Description of the task –
Please arrange the rows below as a Markdown table with two columns, No and Line, pairing each row's number with its text and omitting any blank lines.

Listed records –
** BEGIN **

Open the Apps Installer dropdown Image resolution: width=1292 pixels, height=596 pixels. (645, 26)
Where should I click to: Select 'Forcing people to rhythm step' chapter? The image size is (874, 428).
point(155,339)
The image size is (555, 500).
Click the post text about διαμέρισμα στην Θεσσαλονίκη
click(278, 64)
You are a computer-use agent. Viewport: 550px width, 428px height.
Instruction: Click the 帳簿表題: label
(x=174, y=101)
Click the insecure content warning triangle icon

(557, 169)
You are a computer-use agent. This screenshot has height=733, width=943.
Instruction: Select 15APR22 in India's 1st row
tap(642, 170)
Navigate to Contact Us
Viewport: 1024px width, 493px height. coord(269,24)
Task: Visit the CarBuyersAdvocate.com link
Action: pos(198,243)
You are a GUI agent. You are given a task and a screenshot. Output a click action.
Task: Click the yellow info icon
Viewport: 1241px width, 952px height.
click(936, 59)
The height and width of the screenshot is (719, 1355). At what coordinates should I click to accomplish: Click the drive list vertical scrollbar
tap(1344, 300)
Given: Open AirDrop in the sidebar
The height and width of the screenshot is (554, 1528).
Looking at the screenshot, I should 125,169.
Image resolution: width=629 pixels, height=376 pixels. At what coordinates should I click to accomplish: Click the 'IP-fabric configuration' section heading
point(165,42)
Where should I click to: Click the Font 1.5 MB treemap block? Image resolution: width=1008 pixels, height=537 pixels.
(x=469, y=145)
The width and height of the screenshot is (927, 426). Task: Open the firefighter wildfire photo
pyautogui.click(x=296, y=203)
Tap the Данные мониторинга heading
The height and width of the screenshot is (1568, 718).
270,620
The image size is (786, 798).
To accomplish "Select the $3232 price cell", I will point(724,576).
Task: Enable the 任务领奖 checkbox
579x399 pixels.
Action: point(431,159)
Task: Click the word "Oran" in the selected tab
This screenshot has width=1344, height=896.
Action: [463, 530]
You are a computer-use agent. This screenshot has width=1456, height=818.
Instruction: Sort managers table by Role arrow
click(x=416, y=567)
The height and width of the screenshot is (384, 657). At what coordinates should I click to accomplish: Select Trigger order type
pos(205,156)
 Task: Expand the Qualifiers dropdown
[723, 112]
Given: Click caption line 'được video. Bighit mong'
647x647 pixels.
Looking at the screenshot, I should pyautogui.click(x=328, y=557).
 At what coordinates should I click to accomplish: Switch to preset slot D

** END **

Expected output –
| No | Line |
|---|---|
| 1 | Open the Apps Installer dropdown Image resolution: width=1292 pixels, height=596 pixels. (645, 26) |
| 2 | Where should I click to: Select 'Forcing people to rhythm step' chapter? The image size is (874, 428). |
| 3 | point(155,339) |
| 4 | The image size is (555, 500). |
| 5 | Click the post text about διαμέρισμα στην Θεσσαλονίκη |
| 6 | click(278, 64) |
| 7 | You are a computer-use agent. Viewport: 550px width, 428px height. |
| 8 | Instruction: Click the 帳簿表題: label |
| 9 | (x=174, y=101) |
| 10 | Click the insecure content warning triangle icon |
| 11 | (557, 169) |
| 12 | You are a computer-use agent. This screenshot has height=733, width=943. |
| 13 | Instruction: Select 15APR22 in India's 1st row |
| 14 | tap(642, 170) |
| 15 | Navigate to Contact Us |
| 16 | Viewport: 1024px width, 493px height. coord(269,24) |
| 17 | Task: Visit the CarBuyersAdvocate.com link |
| 18 | Action: pos(198,243) |
| 19 | You are a GUI agent. You are given a task and a screenshot. Output a click action. |
| 20 | Task: Click the yellow info icon |
| 21 | Viewport: 1241px width, 952px height. |
| 22 | click(936, 59) |
| 23 | The height and width of the screenshot is (719, 1355). At what coordinates should I click to accomplish: Click the drive list vertical scrollbar |
| 24 | tap(1344, 300) |
| 25 | Given: Open AirDrop in the sidebar |
| 26 | The height and width of the screenshot is (554, 1528). |
| 27 | Looking at the screenshot, I should 125,169. |
| 28 | Image resolution: width=629 pixels, height=376 pixels. At what coordinates should I click to accomplish: Click the 'IP-fabric configuration' section heading |
| 29 | point(165,42) |
| 30 | Where should I click to: Click the Font 1.5 MB treemap block? Image resolution: width=1008 pixels, height=537 pixels. |
| 31 | (x=469, y=145) |
| 32 | The width and height of the screenshot is (927, 426). Task: Open the firefighter wildfire photo |
| 33 | pyautogui.click(x=296, y=203) |
| 34 | Tap the Данные мониторинга heading |
| 35 | The height and width of the screenshot is (1568, 718). |
| 36 | 270,620 |
| 37 | The image size is (786, 798). |
| 38 | To accomplish "Select the $3232 price cell", I will point(724,576). |
| 39 | Task: Enable the 任务领奖 checkbox |
| 40 | 579x399 pixels. |
| 41 | Action: point(431,159) |
| 42 | Task: Click the word "Oran" in the selected tab |
| 43 | This screenshot has width=1344, height=896. |
| 44 | Action: [463, 530] |
| 45 | You are a computer-use agent. This screenshot has width=1456, height=818. |
| 46 | Instruction: Sort managers table by Role arrow |
| 47 | click(x=416, y=567) |
| 48 | The height and width of the screenshot is (384, 657). At what coordinates should I click to accomplish: Select Trigger order type |
| 49 | pos(205,156) |
| 50 |  Task: Expand the Qualifiers dropdown |
| 51 | [723, 112] |
| 52 | Given: Click caption line 'được video. Bighit mong' |
| 53 | 647x647 pixels. |
| 54 | Looking at the screenshot, I should pyautogui.click(x=328, y=557). |
| 55 |  At what coordinates should I click to accomplish: Switch to preset slot D |